Boeing paying $4.5 million to settle federal bias claim


Friday, November 19th 1999, 12:00 am
By: News On 6


SEATTLE (AP) -- Less than three months after reaching a $15 million settlement in a bias lawsuit brought by black employees,
The Boeing Co. has agreed to pay a minimum $4.5 million over four years to end pay discrimination against salaried women and
minorities, Boeing and the U.S. Labor Department announced Friday.

"This agreement is one more step forward and will help us achieve our goal as being a workplace in which opportunity, dignity
and respect are not just words," James Dagnon, Boeing's vice president for personnel, said at a news conference at company
headquarters in Seattle.

Under the settlement, Boeing has agreed to pay $2.6 million in back pay and the rest of the $4.5 million in prospective pay adjustments at designated facilities. The company must spend more if necessary after a companywide review of its pay policies.

Most of the $4.5 million will go to salaried workers in Philadelphia, Huntsville, Ala., and Long Beach, Calif., but executives and salaried workers at corporate headquarters in
Seattle and in Wichita, Kan., and Tulsa, Okla., also could qualify for payments.

"This is the first agreement that obligates a federal contractor to conduct self-examinations, make across-the-board
salary adjustments at every facility and then report its results to the department," Labor Secretary Alexis Herman said in Washington,
D.C.

She noted that the $4.5 million covers 10 Boeing facilities, but a pay review will be conducted at all 80 company sites. "That is why we are saying this is a floor and not a ceiling,"she said.

Dagnon said many of the company's locations have only a few employees, and he did not expect the agreement to cost significantly more.

"I don't believe this is the kind of thing that's going to have any significant impact on Boeing's earnings," he said. "It's business as usual. We want to pay competitive salaries."

The Labor Department estimates that 3,497 women and 4,631 minority workers at Boeing could be eligible for prospective salary
adjustments, and 8,400 minorities and 9,200 women could get back pay out of the initial settlement fund.

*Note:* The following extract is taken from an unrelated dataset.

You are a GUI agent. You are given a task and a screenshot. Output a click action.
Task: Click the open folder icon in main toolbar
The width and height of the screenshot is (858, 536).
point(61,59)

Boeing believes the numbers may be substantially lower, in part because Labor has not considered the 36,000 employees Boeing has cut over the last two years through layoffs and natural attrition, company spokeswoman Amanda Landers said. Boeing estimates that
4,400 women and 1,600 minorities may be eligible for salary adjustments, she said. The company and agency are working out the
difference.

Dagnon said adjustments will be calculated using a complex formula that includes education level, work experience, race and
gender, and he could not estimate how much individual employees might receive.

In September, a federal judge approved a $15 million settlement in a lawsuit brought by black past and present employees of Boeing.
Blacks who believe the settlement didn't do enough are appealing that ruling.

Still pending is a discrimination case filed against Boeing by nine Asian-American past and present employees. They have asked
that their lawsuit, like the one filed by blacks, be certified as a class action.

Dagnon said the company has been working aggressively to address workplace discrimination. "Over the past two years the company has been under a microscope, by employees, customers, shareholders, community and government leaders and the general public" on discrimination issues, he said.

Under the four-year agreement, the cash compensation would be available only to salaried and executive-level workers. However, union-represented wage earners could benefit from other provisions
of the settlement, which will require Boeing to measure the effects of layoffs on women and minorities as it continues a companywide
workforce reduction through next year.

The deal also requires Boeing to change the way its hiring decisions are made. The settlement arose from discrepancies reported by the Labor Department's Office of Federal Contract Compliance Programs in 10 standard reviews that are designed for monitoring compliance with laws and regulations governing federal contractors.

Without the agreement, the government could have imposed penalties including cancellation of contracts and barring Boeing from future federal contracts. Last year Boeing received $11 billion from federal work.